While the precise question does not appear to have been decided in this State, the Court of Appeals has come so close to it in the final decision in Clews v. Bank of New York Nat. Bk. Assn., ( 114 N.Y. 70), that in view of the manifest injustice of any other result, I have no hesitation in applying it to the support of this judgment. There a draft for $254.50 was certified by the bank on which it was drawn, and was thereafter raised to $2,540 and the date altered. Clews, before receiving it as good, sent a messenger to the bank to inquire whether the certification was good. The bank had, of course, knowledge of the date and amount of the original draft in its certification book, and had also received a letter notifying it that the draft had been lost and to stop payment. Without making recourse to this information, the teller replied "Yes" to the inquiry, and Clews, having thereupon taken the draft in payment for bonds sold, was permitted to recover from the bank, not upon the certification, but for actionable negligence in making it. I can see no difference in principle between that case and the case of a draft presented to the bank after it has been raised and then certified by the bank with full knowledge, or the means of knowledge, of the fraud. Had Clews received the raised draft uncertified, and had he then sent it to the bank for certification before accepting it, its certification by the bank without examination would have presented the conditions existing in the case at bar; but it would be impossible to say that such deliberate certification without verifying the integrity of the draft would be any less an act of culpable negligence or less calculated to betray the holder to his loss than would be the utterance of a hurried "Yes" in response to an inquiry at the window. And the negligence of the plaintiff in originally certifying the draft in question on June thirteenth, with the correspondence before it which would have disclosed the fraud, is certainly not in any degree less culpable than the recognition and payment of the draft on the following day when the act may be assumed to have been in reliance on the fact that it bore the unquestionably genuine certification of the bank's own officer.

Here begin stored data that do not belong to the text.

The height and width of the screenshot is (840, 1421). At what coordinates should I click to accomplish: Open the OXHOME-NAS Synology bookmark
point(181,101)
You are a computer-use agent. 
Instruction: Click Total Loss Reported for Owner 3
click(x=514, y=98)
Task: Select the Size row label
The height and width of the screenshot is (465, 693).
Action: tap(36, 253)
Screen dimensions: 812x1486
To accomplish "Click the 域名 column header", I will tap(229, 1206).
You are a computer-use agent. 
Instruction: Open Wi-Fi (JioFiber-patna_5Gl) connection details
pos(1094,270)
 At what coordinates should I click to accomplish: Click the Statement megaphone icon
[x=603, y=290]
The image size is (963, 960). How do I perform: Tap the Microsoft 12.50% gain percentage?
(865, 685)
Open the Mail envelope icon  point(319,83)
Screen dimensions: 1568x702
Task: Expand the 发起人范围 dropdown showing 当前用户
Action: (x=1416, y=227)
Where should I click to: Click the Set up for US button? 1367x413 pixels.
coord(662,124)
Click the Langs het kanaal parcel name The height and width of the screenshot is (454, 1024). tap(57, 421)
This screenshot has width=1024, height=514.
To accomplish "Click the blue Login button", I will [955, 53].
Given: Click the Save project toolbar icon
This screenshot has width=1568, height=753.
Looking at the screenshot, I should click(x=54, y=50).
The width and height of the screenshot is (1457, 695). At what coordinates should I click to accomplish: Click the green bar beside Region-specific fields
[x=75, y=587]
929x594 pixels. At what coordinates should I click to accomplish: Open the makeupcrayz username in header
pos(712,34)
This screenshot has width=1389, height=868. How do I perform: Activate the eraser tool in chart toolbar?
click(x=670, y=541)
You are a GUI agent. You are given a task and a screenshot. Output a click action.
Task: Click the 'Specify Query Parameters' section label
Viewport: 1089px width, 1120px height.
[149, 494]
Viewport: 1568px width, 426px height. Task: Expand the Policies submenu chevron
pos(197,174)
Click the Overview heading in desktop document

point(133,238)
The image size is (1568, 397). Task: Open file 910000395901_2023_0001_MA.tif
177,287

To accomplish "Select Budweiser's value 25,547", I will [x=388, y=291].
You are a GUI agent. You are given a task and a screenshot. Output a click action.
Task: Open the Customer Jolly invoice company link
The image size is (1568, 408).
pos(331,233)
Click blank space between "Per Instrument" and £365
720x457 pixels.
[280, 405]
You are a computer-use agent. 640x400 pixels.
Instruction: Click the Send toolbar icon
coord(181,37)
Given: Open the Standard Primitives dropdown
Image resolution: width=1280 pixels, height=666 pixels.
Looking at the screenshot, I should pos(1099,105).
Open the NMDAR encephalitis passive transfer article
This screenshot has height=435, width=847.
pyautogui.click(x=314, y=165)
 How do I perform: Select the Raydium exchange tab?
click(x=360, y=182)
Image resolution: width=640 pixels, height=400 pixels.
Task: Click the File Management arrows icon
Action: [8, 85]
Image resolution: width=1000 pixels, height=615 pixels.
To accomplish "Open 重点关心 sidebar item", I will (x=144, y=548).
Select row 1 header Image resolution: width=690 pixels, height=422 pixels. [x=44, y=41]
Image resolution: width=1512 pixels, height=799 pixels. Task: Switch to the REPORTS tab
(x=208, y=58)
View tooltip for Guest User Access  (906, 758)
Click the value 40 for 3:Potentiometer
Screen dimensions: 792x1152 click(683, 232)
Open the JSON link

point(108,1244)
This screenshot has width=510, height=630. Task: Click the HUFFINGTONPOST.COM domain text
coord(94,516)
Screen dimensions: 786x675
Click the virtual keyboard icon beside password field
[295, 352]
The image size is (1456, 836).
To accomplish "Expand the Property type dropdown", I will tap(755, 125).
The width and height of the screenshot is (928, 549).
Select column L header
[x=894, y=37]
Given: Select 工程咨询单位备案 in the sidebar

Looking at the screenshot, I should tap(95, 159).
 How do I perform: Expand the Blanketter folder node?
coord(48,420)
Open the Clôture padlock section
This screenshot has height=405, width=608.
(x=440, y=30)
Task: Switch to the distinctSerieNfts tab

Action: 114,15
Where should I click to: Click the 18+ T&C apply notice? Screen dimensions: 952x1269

On any other theory the consequences of plaintiff's negligence will be visited upon the defendant, a party wholly innocent and free from blame. The defendant asserts that it did not actually part with its money until after the plaintiff had ratified its original certification by subsequent recognition and payment of the draft, and if, therefore, the act of certification be regarded merely as a "mistake," it was one which resulted in loss to an innocent holder before its discovery. "The object of certifying a check," said Mr. Justice SWAYNE, in Merchants' Bank v. State Bank (10 Wall. [U.S.] 648), "as regards both parties, is to enable the holder to use it as money. The transferee takes it with the same readiness and sense of security that he would take the notes of the bank. It is available, also, to him for all the purposes of money." When an innocent holder parts with value on the faith of such a certification, the situation arises which was suggested by Judge RAPALLO in National Bank of Commerce v. National Mechanics' Banking Association ( 55 N.Y. 211, 216): "If the defendant had shown that it had suffered loss in consequence of the mistake committed by the plaintiff, as for instance if, in consequence of the recognition by the plaintiff of the check in question, the defendant had paid out money to its fraudulent depositor, then, clearly, to the extent of the loss thus sustained the plaintiff should be responsible." In that case the check was altered after its certification. In Louisiana National Bank v. Citizens' Bank of Louisiana (28 La. Ann. 189) it was held that a bank certifying a raised check without knowledge of the forgery was primarily liable to any innocent holder for value on the principle that he whose act has caused a loss should bear the loss.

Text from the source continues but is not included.